#### What to do:
Copy the lines below word for word, from the first one through the line containing "pyautogui.click(x=510, y=498)".

#### Material provided:
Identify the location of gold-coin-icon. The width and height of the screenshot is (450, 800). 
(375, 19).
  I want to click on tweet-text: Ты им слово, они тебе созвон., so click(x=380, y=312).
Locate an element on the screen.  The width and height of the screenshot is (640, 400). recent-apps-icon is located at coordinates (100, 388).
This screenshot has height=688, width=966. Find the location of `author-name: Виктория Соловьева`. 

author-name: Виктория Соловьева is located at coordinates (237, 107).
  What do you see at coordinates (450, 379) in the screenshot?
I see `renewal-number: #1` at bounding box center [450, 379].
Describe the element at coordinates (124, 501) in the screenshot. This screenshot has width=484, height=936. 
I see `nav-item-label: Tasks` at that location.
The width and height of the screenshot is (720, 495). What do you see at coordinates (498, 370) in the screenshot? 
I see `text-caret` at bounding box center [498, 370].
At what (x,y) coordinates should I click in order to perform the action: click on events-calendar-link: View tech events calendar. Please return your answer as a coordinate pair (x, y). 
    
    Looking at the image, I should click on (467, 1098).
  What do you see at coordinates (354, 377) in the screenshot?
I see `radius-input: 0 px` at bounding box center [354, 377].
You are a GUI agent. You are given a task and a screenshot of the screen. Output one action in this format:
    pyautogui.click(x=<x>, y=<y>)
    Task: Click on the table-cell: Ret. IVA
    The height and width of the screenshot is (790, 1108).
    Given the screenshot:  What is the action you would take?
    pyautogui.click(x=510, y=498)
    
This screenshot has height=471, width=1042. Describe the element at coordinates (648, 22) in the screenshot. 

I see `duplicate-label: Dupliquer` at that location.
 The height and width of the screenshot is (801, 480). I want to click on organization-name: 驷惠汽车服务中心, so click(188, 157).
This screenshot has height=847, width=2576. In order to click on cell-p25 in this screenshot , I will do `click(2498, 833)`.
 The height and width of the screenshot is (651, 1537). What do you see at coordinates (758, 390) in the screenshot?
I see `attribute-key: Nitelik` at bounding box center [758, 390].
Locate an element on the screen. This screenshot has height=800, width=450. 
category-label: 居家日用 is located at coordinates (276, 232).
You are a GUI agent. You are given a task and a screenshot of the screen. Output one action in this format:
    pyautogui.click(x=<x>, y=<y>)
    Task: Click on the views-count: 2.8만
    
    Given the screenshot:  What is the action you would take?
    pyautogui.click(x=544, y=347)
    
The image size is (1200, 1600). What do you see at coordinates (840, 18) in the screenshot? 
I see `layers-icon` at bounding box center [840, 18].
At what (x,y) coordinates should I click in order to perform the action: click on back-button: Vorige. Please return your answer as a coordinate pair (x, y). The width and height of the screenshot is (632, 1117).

#### Task answer:
Identify the location of gold-coin-icon. The width and height of the screenshot is (450, 800). 
(375, 19).
  I want to click on tweet-text: Ты им слово, они тебе созвон., so click(x=380, y=312).
Locate an element on the screen.  The width and height of the screenshot is (640, 400). recent-apps-icon is located at coordinates (100, 388).
This screenshot has height=688, width=966. Find the location of `author-name: Виктория Соловьева`. 

author-name: Виктория Соловьева is located at coordinates (237, 107).
  What do you see at coordinates (450, 379) in the screenshot?
I see `renewal-number: #1` at bounding box center [450, 379].
Describe the element at coordinates (124, 501) in the screenshot. This screenshot has width=484, height=936. 
I see `nav-item-label: Tasks` at that location.
The width and height of the screenshot is (720, 495). What do you see at coordinates (498, 370) in the screenshot? 
I see `text-caret` at bounding box center [498, 370].
At what (x,y) coordinates should I click in order to perform the action: click on events-calendar-link: View tech events calendar. Please return your answer as a coordinate pair (x, y). 
    
    Looking at the image, I should click on (467, 1098).
  What do you see at coordinates (354, 377) in the screenshot?
I see `radius-input: 0 px` at bounding box center [354, 377].
You are a GUI agent. You are given a task and a screenshot of the screen. Output one action in this format:
    pyautogui.click(x=<x>, y=<y>)
    Task: Click on the table-cell: Ret. IVA
    The height and width of the screenshot is (790, 1108).
    Given the screenshot:  What is the action you would take?
    pyautogui.click(x=510, y=498)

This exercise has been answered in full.